Our Bond with Animals
In the 1970s, Biologist Edward Wilson coined the phrase biophilia to describe humans’ love of life. It is the inherent need to connect to other life, even insects and plants. Our relationship with animals is where our biophilia is especially evident.
Three-fourths of American households now include animals. This trend is growing across the world, too. We are no longer their owners. They are our companions, and we are their moms and dads. When we’re unable to bring animals into our homes, we seek them elsewhere. We join bird watching clubs, go on safaris, and visit wildlife sanctuaries. While zoos are problematic, they are so popular because humans feel the need to seek out other animals.
Humans have an innate capacity to empathize with animals. Animals seem to capture our hearts like no one else can. As a neurologist, I found myself asking where does that come from and how does that affect us all? In 1946, the WHO defined health as more than just the absence of disease, but as a state of complete, physical, mental, and social well-being. In medicine, how we govern ourselves, how we work, and how we play can impact our health.
How Animals Impact Our Well-Being
For five years, I traveled the country asking how animals impact our social well-being. Studies show being with animals for a short period of time can increase our physical and mental health in measurable ways. Petting your cat or dog for just fifteen minutes can decrease blood pressure, lower baseline heart rate, and even reduce cholesterol. Some studies suggest being with animals can increase our lifespan. Not only do animals affect us physically, they also boost the release of positive neurochemicals. Other studies show the same boost occurs in animals and shows there’s a mutual benefit.
Animals can provide a companionship that is unique and help us see the world through a different lens. They can help people who have experienced trauma to reengage with the world. Not only can animals teach us joy, they can also teach empathy.

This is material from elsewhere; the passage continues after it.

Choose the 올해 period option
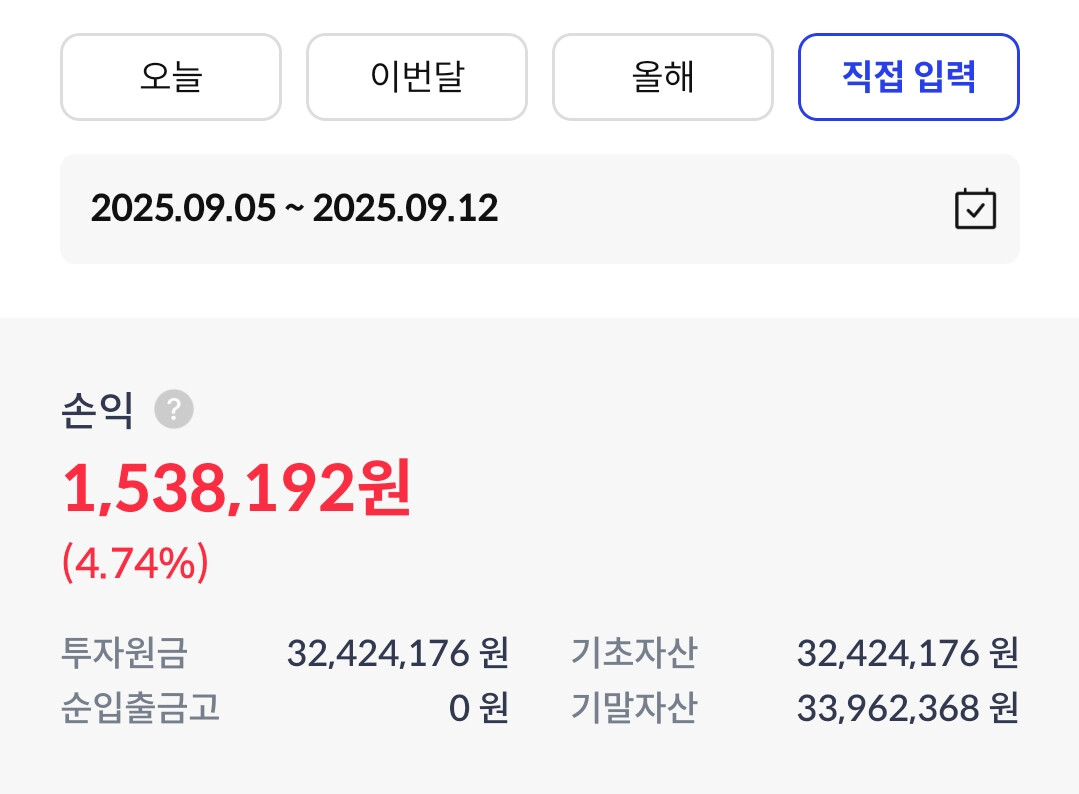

First Animal Therapy Program in Prison
At Lima State Hospital for the Criminally Insane in Ohio, there were rumors for decades about the brutal treatment of the inmates. It wasn’t until the 1970s, when three reporters conducted an undercover investigation, that the treatment came to light. This investigation led to a litany of reforms. One gained national attention. David Lee was a social worker at the institution in the seventies and eighties. He was an animal lover, so for 60 days he brought in aquariums and birds to the most suicidal and depressed wards and compared those with similar wards with no animals.
After 60 days, the results were irrefutable. Inmates were able to cut medication by half, had fewer violent outbreaks, and no suicide attempts. On the other wards, eight suicide attempts occurred and the same level of medication was needed. This was the first documented animal therapy program at a prison.
David expanded the program and brought in other animals like hamsters and cats. Many inmates would tell reporters they were learning kindness for the first time with their interactions with these animals. The program showed that animals could teach even those we consider unteachable empathy.
What Happens When We Break Our Bond with Animals?
Unfortunately, humans can also be incredibly cruel to animals. So how does that happen? How do humans suppress empathy? Many serial killers start off by hurting animals, but why? This hasn’t been studied extensively.
Violence toward animals is more strongly linked to everyday crimes. The NYPD has a squad that’s solely focused on crimes against animals. They know that humans who commit animal abuse are linked to violent crimes. That link is so strong that the FBI now tracks animal abuse the way it tracks murders.
Despite this positive change, the FBI and our police forces are failing to recognize a crucial issue. Most violence against animals is caused by our industries and our government. These places are hidden from our view because they affront our natural empathy for animals. As a society, what we have done is tell our industries and governments that we will look the other way.
Studies show that how we think about animals and the language we use to describe them can affect our relationships to them. We’ve given them labels that remove us from empathizing with these animals. We are becoming more aware of who these animals are so to further reduce them we turn them into parts, like nuggets, thighs, and strips. Our truths about animals is the creation of language we’ve used. To ease our conscious, we’ve labeled them.
The Importance of Regaining Empathy Toward Animals
Studies show us how to regain empathy toward animals, which also connects to empathy with humans. We’re more likely to have increased empathy to those who are more like us and those who are physically nearer to us. It’s easier for us to feel empathy for cats and dogs rather than mice or pigs because we’re more familiar with them. The more we familiarize ourselves with different types of animals and see how similar they are to us, the more we can increase empathy to them.
People can learn to reengage with empathy that may have been hidden. Empathy is the natural progression of our species, and it can and will grow. We can help people to see our well-being isn’t separate from the well-being of animals. We largely share the same struggles, and the solution is the same. Empathy for animals is the natural extension of empathy for other humans. What we gain when we recognize our kinship with animals is our health and happiness.